• About this exercise: Beneath this sentence is a set of records; write each of them out exactly.

*-*-*

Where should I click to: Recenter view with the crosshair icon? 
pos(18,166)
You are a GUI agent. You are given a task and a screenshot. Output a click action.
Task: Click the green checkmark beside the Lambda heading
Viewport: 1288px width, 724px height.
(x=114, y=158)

*-*-*

• Worked solution:
Where should I click to: Recenter view with the crosshair icon? 
pos(18,166)
You are a GUI agent. You are given a task and a screenshot. Output a click action.
Task: Click the green checkmark beside the Lambda heading
Viewport: 1288px width, 724px height.
(x=114, y=158)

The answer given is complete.